> _Problem to work on_:
Set down each record below precisely, skipping the pictures.

### Dataset records

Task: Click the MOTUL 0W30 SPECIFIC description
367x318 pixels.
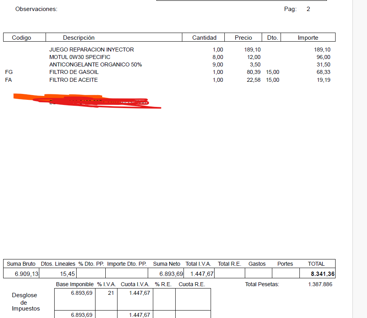Action: click(80, 57)
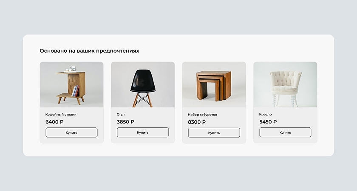Buy the Набор табуретов set

click(x=214, y=132)

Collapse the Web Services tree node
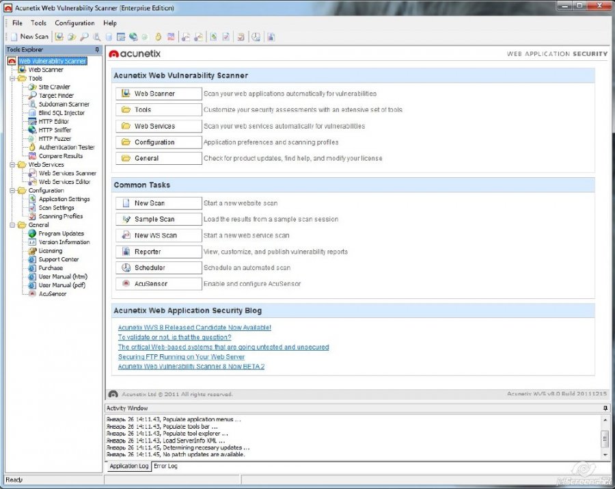coord(12,165)
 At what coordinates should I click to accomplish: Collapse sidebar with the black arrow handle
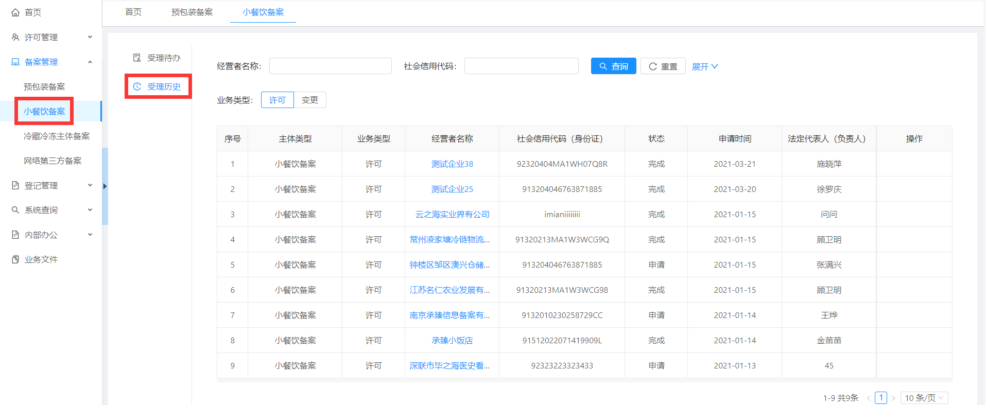[x=105, y=186]
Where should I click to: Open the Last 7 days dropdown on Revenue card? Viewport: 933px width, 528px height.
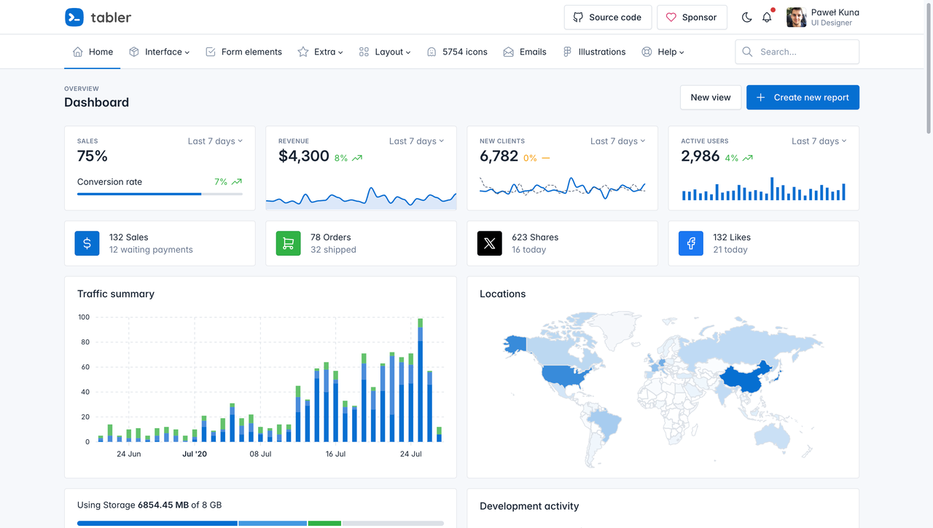416,141
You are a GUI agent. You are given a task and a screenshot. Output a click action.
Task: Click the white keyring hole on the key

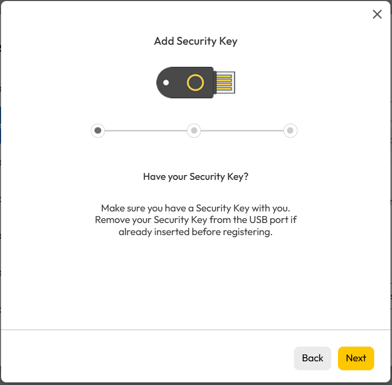coord(166,83)
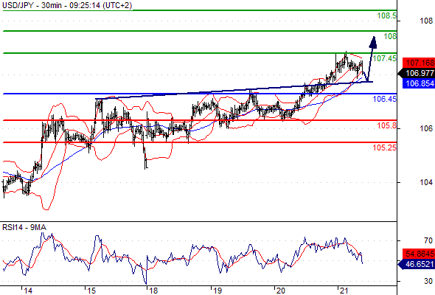Image resolution: width=435 pixels, height=295 pixels.
Task: Select the red 105.8 support label
Action: (x=387, y=125)
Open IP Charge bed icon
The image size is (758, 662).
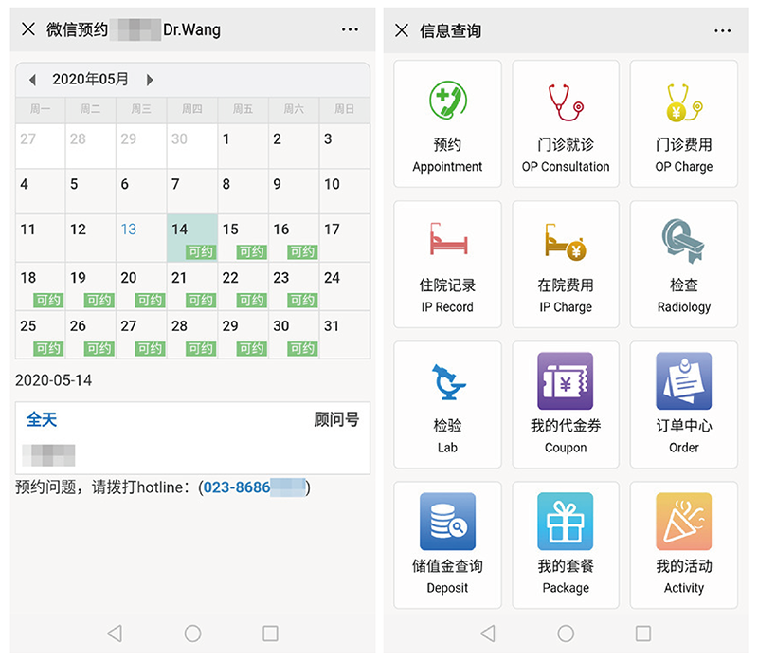click(566, 241)
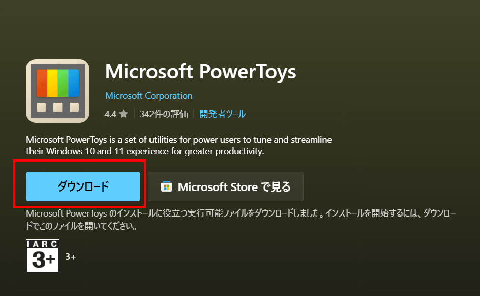Click the middle square in the PowerToys logo

click(x=57, y=107)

######

> _Written answer_:
Task: Click the MOTUL 0W30 SPECIFIC description
367x318 pixels.
Action: click(80, 57)
Buy the Набор табуретов set

click(x=214, y=132)

Collapse the Web Services tree node
coord(12,165)
 At what coordinates should I click to accomplish: Collapse sidebar with the black arrow handle
[x=105, y=186]
Where should I click to: Open the Last 7 days dropdown on Revenue card? Viewport: 933px width, 528px height.
416,141
You are a GUI agent. You are given a task and a screenshot. Output a click action.
Task: Click the white keyring hole on the key

coord(166,83)
Image resolution: width=435 pixels, height=295 pixels.
Task: Select the red 105.8 support label
Action: (x=387, y=125)
Open IP Charge bed icon
The image size is (758, 662).
click(566, 241)
Click the middle square in the PowerToys logo

click(x=57, y=107)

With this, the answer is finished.